▸ Task details
Some lines in the data below hold the string "computer". Report how many, as a bare number.

▸ Exercise inputs
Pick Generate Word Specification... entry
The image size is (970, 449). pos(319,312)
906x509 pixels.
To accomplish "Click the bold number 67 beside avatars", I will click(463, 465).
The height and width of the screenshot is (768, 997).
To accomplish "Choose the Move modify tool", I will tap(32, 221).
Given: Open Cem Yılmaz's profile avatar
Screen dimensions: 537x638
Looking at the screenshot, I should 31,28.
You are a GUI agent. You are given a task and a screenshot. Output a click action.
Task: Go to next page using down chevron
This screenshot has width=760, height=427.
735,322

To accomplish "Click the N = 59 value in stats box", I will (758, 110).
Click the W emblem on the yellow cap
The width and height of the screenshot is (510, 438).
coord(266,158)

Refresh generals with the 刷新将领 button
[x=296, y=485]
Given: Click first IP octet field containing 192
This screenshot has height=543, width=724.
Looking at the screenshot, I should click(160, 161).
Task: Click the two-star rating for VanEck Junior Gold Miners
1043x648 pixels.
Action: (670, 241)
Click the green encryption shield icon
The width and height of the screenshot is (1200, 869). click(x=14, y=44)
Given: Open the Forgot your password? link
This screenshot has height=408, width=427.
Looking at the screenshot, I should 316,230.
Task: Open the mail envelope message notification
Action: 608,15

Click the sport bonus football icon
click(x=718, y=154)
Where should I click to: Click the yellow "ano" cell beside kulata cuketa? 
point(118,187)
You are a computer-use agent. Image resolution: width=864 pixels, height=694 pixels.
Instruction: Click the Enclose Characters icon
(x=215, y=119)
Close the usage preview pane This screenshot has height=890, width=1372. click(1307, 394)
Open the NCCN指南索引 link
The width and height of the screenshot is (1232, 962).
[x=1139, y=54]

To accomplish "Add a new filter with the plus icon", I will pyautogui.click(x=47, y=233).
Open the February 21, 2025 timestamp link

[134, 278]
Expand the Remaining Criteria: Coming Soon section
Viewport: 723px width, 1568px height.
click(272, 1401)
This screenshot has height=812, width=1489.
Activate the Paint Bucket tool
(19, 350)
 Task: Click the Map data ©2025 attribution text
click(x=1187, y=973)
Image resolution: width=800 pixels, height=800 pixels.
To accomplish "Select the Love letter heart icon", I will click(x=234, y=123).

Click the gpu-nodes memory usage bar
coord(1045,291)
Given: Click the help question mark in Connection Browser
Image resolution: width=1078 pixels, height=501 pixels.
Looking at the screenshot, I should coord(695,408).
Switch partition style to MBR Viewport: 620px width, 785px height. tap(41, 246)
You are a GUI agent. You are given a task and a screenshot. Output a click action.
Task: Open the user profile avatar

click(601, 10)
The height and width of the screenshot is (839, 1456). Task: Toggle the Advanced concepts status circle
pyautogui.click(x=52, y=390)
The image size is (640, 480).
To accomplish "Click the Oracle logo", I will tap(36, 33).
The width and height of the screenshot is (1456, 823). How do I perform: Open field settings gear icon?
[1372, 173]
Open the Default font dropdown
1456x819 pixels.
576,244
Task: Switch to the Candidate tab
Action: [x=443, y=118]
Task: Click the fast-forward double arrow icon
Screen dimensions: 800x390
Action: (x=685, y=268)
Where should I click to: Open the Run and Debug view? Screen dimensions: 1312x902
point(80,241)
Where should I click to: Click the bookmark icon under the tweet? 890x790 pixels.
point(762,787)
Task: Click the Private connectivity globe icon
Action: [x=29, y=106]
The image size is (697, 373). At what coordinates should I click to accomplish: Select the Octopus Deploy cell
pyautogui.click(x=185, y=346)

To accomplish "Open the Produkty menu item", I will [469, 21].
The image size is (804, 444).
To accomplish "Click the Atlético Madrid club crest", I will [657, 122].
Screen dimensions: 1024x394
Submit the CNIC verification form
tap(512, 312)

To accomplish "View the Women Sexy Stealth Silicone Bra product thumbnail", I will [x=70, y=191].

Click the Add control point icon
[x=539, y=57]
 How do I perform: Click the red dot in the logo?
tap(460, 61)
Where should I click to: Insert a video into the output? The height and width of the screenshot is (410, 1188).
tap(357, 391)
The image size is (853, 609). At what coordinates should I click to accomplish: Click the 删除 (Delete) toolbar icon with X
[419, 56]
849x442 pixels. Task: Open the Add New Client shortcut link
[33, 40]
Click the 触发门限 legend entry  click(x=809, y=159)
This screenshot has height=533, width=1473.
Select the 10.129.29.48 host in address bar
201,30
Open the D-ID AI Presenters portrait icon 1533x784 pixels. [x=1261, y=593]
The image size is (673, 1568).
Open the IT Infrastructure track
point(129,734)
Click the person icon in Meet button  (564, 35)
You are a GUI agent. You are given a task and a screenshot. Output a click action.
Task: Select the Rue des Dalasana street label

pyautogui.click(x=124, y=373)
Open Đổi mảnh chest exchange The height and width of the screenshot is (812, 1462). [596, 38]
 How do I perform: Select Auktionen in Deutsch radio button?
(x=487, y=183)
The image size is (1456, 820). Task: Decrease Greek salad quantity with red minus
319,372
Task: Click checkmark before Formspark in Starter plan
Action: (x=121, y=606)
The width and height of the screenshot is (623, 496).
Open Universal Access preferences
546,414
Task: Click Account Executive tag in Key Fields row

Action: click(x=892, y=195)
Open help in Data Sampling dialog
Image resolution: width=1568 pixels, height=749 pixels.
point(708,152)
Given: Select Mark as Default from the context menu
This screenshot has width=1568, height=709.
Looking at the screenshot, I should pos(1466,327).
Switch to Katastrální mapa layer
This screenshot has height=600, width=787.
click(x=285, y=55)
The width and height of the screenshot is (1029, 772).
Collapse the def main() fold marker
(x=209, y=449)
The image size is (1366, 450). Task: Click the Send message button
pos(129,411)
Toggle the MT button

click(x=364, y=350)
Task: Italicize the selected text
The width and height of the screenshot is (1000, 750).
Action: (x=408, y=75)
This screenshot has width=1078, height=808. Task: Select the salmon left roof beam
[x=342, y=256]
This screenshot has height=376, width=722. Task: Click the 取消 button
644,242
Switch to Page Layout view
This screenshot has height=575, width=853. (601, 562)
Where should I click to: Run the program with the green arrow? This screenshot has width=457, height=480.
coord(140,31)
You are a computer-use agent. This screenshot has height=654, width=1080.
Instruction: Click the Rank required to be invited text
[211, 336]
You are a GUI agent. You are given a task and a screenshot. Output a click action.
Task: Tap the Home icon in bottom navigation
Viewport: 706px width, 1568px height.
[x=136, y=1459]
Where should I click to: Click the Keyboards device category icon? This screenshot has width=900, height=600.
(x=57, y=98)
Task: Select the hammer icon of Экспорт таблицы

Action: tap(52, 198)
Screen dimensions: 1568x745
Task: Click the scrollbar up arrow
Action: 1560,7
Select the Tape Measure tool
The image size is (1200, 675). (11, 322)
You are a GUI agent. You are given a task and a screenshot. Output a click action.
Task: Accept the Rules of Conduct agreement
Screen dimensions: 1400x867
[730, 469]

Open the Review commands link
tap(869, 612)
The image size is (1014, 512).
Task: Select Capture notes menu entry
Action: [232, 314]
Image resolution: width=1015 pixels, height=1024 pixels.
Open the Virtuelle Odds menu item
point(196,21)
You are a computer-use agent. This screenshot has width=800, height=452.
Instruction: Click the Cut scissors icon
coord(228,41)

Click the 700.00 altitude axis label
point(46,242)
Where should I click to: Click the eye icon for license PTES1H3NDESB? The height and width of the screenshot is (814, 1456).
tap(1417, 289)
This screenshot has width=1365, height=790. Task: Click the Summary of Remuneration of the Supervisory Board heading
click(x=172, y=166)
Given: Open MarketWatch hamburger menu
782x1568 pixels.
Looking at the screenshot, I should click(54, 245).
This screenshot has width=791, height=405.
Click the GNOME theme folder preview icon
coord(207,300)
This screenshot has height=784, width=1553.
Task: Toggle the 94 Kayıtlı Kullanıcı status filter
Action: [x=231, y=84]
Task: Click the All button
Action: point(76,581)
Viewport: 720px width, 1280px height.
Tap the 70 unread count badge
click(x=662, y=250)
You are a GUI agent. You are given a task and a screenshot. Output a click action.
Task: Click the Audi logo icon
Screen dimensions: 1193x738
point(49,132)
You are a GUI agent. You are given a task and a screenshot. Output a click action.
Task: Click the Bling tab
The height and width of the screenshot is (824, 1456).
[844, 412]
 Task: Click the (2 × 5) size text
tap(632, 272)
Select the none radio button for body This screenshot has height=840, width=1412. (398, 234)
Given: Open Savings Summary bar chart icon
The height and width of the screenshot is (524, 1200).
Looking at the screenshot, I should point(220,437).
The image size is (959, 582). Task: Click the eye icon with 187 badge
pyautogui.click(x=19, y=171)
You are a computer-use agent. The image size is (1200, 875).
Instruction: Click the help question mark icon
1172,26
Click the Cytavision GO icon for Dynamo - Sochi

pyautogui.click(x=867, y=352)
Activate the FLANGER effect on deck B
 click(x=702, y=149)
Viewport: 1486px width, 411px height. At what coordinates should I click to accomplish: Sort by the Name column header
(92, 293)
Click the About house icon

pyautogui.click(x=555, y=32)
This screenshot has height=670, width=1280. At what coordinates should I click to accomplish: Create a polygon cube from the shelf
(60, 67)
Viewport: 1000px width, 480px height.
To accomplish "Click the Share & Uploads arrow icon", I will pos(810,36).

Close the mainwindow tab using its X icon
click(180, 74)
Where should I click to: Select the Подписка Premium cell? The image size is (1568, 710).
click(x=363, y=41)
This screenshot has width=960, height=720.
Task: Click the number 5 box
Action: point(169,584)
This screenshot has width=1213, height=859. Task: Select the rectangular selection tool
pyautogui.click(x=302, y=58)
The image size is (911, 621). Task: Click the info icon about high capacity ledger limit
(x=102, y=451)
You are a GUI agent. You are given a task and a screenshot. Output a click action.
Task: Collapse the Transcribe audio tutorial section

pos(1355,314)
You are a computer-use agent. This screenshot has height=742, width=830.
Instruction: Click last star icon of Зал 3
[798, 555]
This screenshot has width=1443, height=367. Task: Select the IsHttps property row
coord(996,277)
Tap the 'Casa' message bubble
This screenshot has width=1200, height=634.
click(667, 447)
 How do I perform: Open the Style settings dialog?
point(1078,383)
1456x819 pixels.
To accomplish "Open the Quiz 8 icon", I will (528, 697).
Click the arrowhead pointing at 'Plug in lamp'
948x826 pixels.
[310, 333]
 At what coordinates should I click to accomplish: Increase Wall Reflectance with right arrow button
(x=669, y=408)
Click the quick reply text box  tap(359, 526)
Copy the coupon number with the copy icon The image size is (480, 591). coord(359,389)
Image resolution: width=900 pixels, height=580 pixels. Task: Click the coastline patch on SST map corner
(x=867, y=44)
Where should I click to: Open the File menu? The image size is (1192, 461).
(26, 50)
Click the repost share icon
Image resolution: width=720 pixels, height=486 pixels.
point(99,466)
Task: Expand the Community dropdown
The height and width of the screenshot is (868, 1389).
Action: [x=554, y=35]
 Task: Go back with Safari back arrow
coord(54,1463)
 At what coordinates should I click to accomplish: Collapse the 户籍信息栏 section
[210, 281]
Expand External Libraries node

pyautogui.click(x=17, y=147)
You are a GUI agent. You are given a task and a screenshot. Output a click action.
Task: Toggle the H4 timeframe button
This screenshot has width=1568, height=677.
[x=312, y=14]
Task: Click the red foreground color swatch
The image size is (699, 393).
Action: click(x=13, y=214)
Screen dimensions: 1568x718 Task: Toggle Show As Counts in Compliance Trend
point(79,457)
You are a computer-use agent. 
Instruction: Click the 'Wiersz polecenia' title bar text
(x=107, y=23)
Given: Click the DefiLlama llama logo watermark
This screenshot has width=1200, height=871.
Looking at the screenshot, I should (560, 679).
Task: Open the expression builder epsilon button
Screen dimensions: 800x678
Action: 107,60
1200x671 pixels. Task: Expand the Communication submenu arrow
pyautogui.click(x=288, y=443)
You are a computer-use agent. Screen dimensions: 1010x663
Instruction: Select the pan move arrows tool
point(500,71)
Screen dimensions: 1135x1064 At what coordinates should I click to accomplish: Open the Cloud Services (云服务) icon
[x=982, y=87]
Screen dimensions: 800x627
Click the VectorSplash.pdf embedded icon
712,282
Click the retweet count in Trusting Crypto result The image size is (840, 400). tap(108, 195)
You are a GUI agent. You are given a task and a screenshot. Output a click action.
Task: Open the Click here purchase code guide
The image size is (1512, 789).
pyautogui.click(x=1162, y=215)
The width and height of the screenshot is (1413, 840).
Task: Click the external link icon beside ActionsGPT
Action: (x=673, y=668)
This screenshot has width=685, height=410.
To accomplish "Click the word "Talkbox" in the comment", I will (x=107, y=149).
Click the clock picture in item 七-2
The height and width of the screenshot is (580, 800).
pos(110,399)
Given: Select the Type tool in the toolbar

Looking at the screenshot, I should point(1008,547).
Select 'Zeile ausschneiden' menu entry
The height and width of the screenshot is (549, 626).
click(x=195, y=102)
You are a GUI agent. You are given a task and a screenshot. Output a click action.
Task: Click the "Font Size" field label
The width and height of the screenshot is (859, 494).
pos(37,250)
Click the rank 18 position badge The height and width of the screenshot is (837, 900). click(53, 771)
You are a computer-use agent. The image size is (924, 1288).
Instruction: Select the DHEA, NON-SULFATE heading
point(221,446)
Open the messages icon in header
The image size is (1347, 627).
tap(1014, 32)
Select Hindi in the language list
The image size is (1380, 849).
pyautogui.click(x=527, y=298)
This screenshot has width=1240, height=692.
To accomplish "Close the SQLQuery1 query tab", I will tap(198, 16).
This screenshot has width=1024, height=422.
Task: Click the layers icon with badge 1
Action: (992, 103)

▸ Result for this exercise
8